Travail à faire:
• a. Les affirmations suivantes sont-elles conformes à la critique du roman CRUE ? Répondez par oui ou par non, en citant chaque fois les mots décisifs de la critique. (i) Une perte a laissé le narrateur du roman sans foi dans l'existence. (ii) La critique présente CRUE comme un roman écologiste. (iii) La lectrice a lu tout le livre d'une seule traite, sans l'interrompre.
• b. Dans la phrase de la critique du roman CRUE qui commence par « Surtout dans un univers happé par le vide », relevez tous ceux qui, dans ce monde, meurent, disparaissent, s'évaporent ou brûlent.
• c. Poursuivez la critique du roman CRUE à partir de sa dernière phrase.

Extrait du texte:
----
Critiques filtrées sur 4 étoiles  
« Est enim magnum chaos ».

Le monde de Philippe Forest est un monde dévasté par le deuil, hanté par la perte et la disparition : le premier tiers du livre nous engloutit d'abord dans une immense dépression, celle du narrateur qui vit comme un zombie depuis la mort de son enfant , morte à quatre ans - comme l'auteur lui-même qui, de livre en livre, ne cesse , avec opiniâtreté et une grande cohérence, de creuser le sillon de ce deuil de toutes les façons possibles et dont l'oeuvre se définit et s'origine dans cette catastrophe. La même perte a laissé le narrateur de CRUE sans foi dans l'existence.

J'ai tout de suite été comme magnétisée par cette écriture blanche sans pathos, sans ironie et pourtant si profonde, si viscéralement juste, que j'avais l'impression à chaque ligne d'apprendre des choses fondamentales sur moi …et sur tout le genre humain.

Mais c'était presque trop : j'ai laissé mijoter ce premier tiers, et coupé court à mon vertige en lisant d'autres livres. Mais j'y suis revenue aujourd'hui, et j'ai tout lu d'une traite, fascinée, touchée, emportée.

Submergée serait le terme plus juste, puisqu'il s'agit d'une crue, la crue centennale d'une ville spectrale, de toute évidence Paris, dans un quartier en pleine rénovation où j'ai cru reconnaître le XIIIème du côté du quai de la gare, où quelques immeubles anciens se dressent encore comme une vigie du temps passé sur le relief futuriste des tours et le vaste océan des zones bétonnées et des chantiers chaotiques…

Une crue annoncée, incantée, prophétisée, mais à laquelle l'homo urbanicus ne veut croire, jusqu'à ce qu'elle arrive, telle un déluge punitif envoyé par la Nature outragée.

Sauf que, pas plus que le roman n'est une confidence sur le deuil, la perte irréparable d'un enfant, CRUE n'est pas non plus un roman écologiste. Pas du tout, même.

Il est question de croire, (crue est aussi le participe passé de ce verbe, qui revient comme un leit-motiv dans cette fable mi-intimiste, mi-philosophique) - et c'est d'ailleurs sous cette forme sémantique que le mot « crue » , malicieusement, clôt le livre.

Quand on ne croit plus à rien, quand on croit que le rien , le néant grignote notre vie , il est tout à fait étrange que soudain des choses nous arrivent qui semblent porteuses de sens, qui semblent même nous faire signe.

Surtout dans un univers happé par le vide, dans un monde où les enfants meurent, les mères disparaissent, où les chats s'évaporent, où les foyers de réfugiés brûlent provoquant la disparition de leurs hôtes, happés par le vide des rues sans abri, dans un quartier désert et sans âme où seules brillent deux lumières et où résonne le clavier d'un unique piano.
----
Entrées extraites:

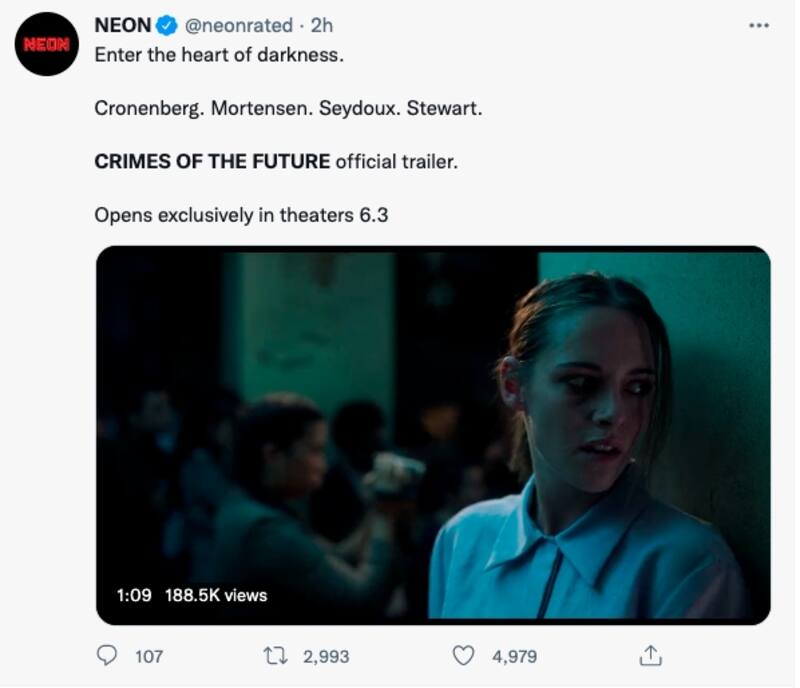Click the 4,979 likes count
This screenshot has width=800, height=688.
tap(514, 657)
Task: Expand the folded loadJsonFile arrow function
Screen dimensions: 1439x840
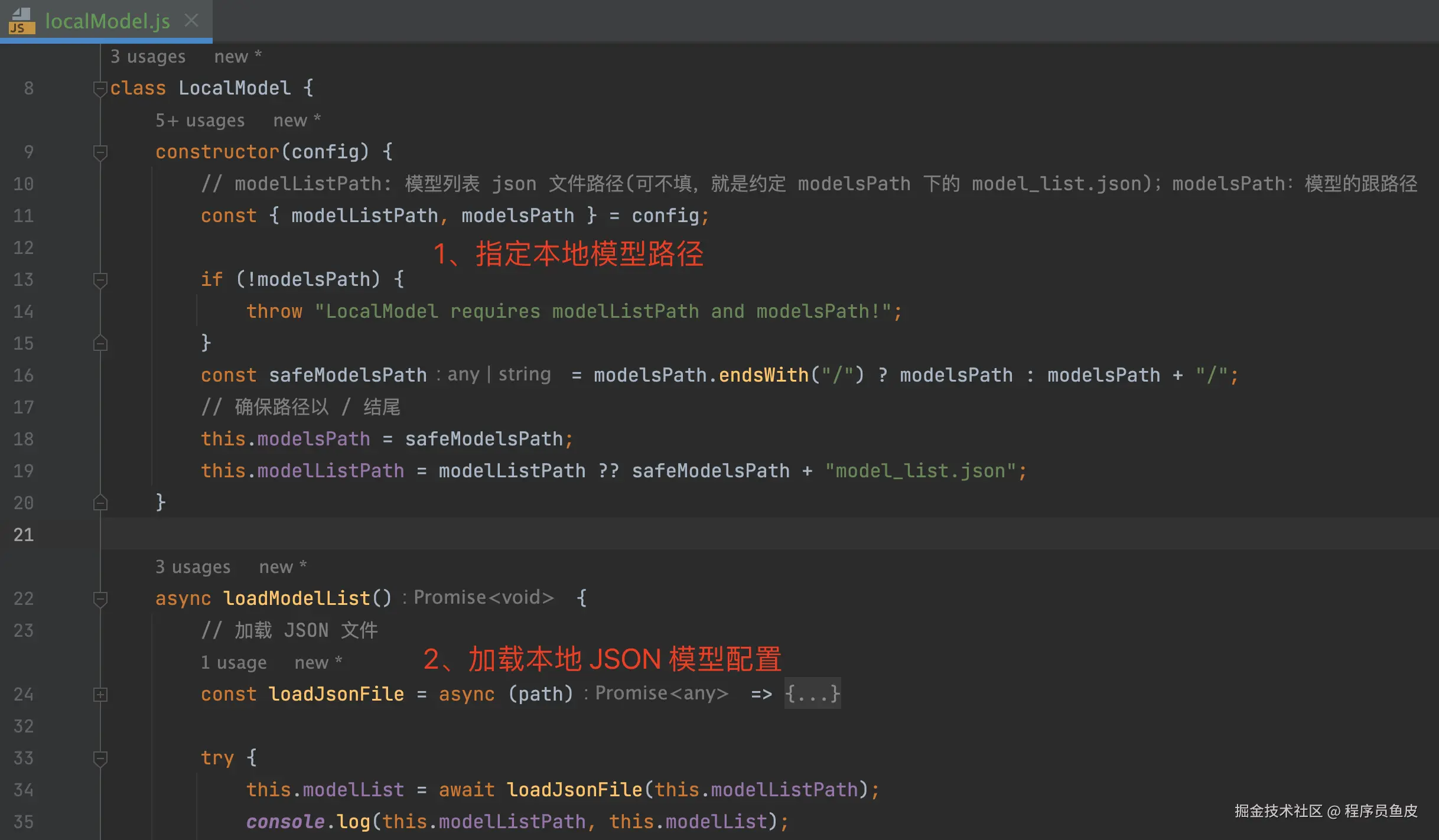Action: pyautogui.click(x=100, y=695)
----
Corrigé de l'exercice:
• a.
(i) Oui : « La même perte a laissé le narrateur de CRUE sans foi dans l'existence. »
(ii) Non : « CRUE n'est pas non plus un roman écologiste. Pas du tout, même. »
(iii) Non : « j'ai laissé mijoter ce premier tiers, et coupé court à mon vertige en lisant d'autres livres. »

• b.
- les enfants (ils meurent)
- les mères (elles disparaissent)
- les chats (ils s'évaporent)
- les foyers de réfugiés (ils brûlent)
- leurs hôtes (ils disparaissent)

• c.
Et il est encore plus étrange que ces deux lumières correspondent à deux présences, à deux rencontres, à deux histoires, surtout quand ces histoires, ces rencontres adviennent à notre narrateur désenchanté…

Dès lors cette femme, cet homme rencontrés et fréquentés, successivement, chaque nuit, pendant dix jours semblent porteurs d'un message.

Surtout quand leur conjointe disparition précède de peu la grande catastrophe..

Non, Crue n'est pas non plus une sorte de roman gothique à l'anglaise- encore que la référence à un roman gothique anglais ne soit pas si inappropriée.. mais je vous laisse découvrir en quoi- c'est un roman poétiquement fantastique, d'un fantastique intérieur, une sorte de fantastique « mental ».

En le lisant j'ai souvent pensé à Solaris , un très beau film russe, de Tarkovsky, je crois, assez impénétrable mais très pénétrant, où une planète-océan charriait, comme une sorte de cerveau liquide, , toute la nostalgie et les souvenirs des hommes dans ses replis et ses énormes tourbillons…

La ville imaginée par Philippe Forest est comme déréalisée par le désespoir de celui qui l'habite, et son improbable rencontre avec un désir -la femme- et avec une prophétie - l'homme- redonne soudain à sa vie la foi qui lui manquait : quelque chose lui arrive, enfin, pendant dix jours, et c'est beaucoup.

Une foi hésitante, rien à voir avec la religion, une foi en soi-même peut-être, en son pouvoir d'user des mots..

Il ne sait comment la nommer, mais la catastrophe annoncée a bien lieu.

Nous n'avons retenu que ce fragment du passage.